- Dataset entries
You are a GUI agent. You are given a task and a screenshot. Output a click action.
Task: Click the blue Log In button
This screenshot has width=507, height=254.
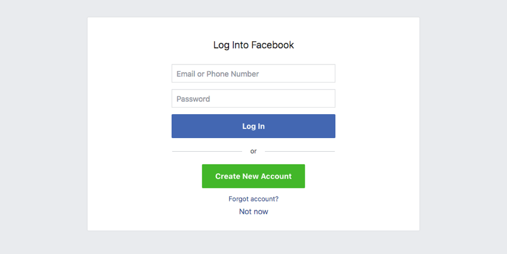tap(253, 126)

---

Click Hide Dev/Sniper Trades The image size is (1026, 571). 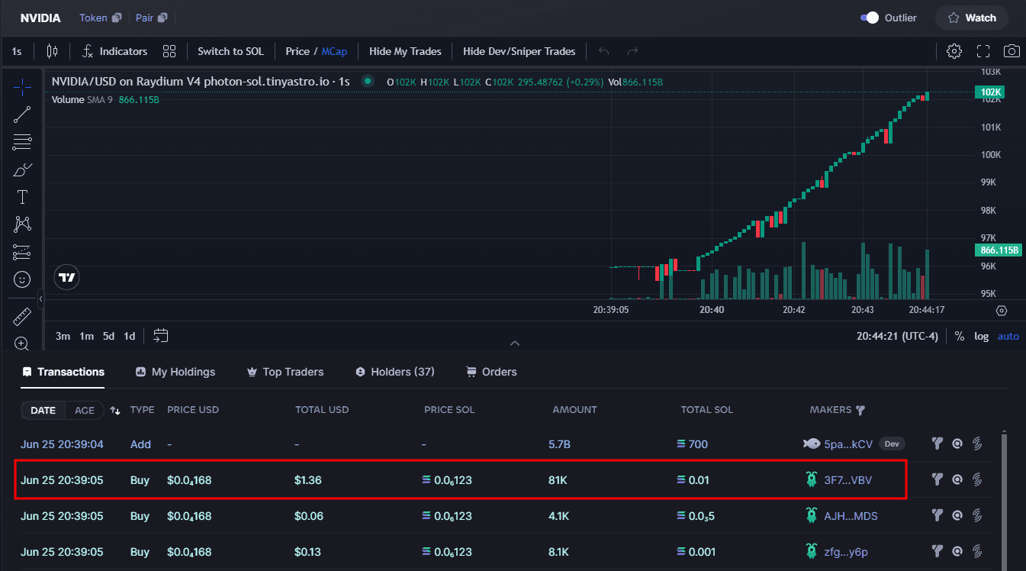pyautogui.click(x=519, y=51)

* * *

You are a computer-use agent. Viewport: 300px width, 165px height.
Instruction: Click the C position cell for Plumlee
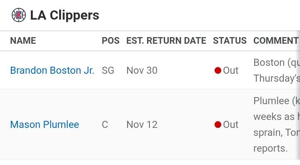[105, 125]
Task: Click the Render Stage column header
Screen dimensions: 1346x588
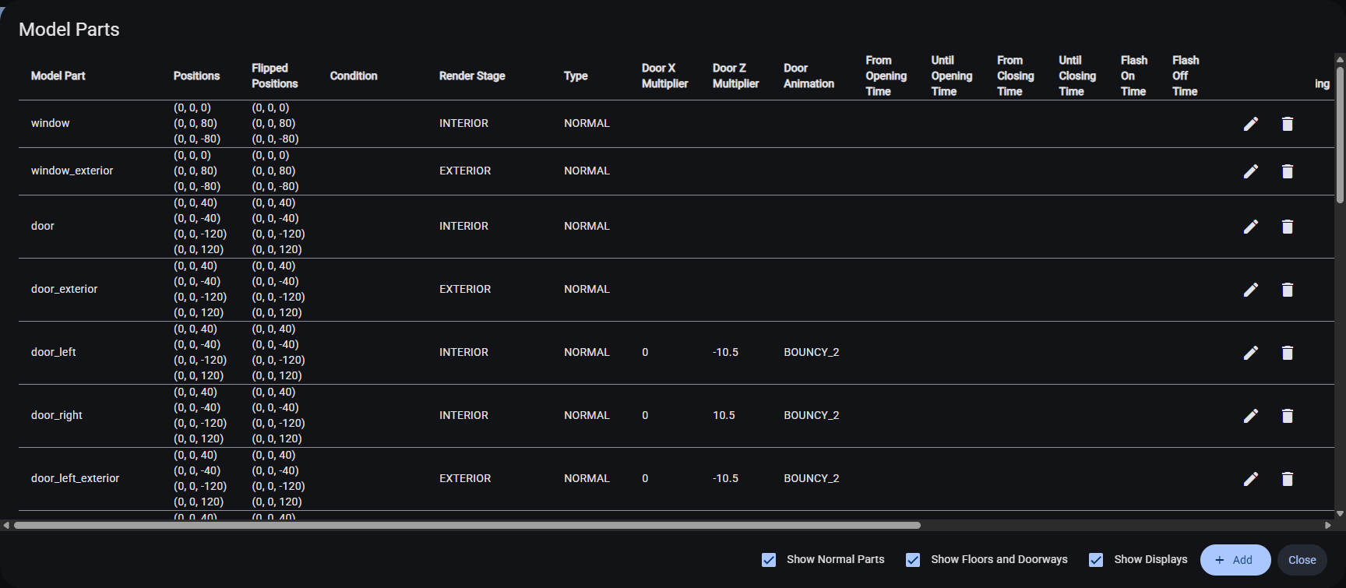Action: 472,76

- What you are asked to do
Return a copy of each line in the records above that has "agent" in it.

- Result of the exercise
You are a GUI agent. You are given a task and a screenshot. Output a click action.
You are a computer-use agent. Viewport: 300px width, 165px height.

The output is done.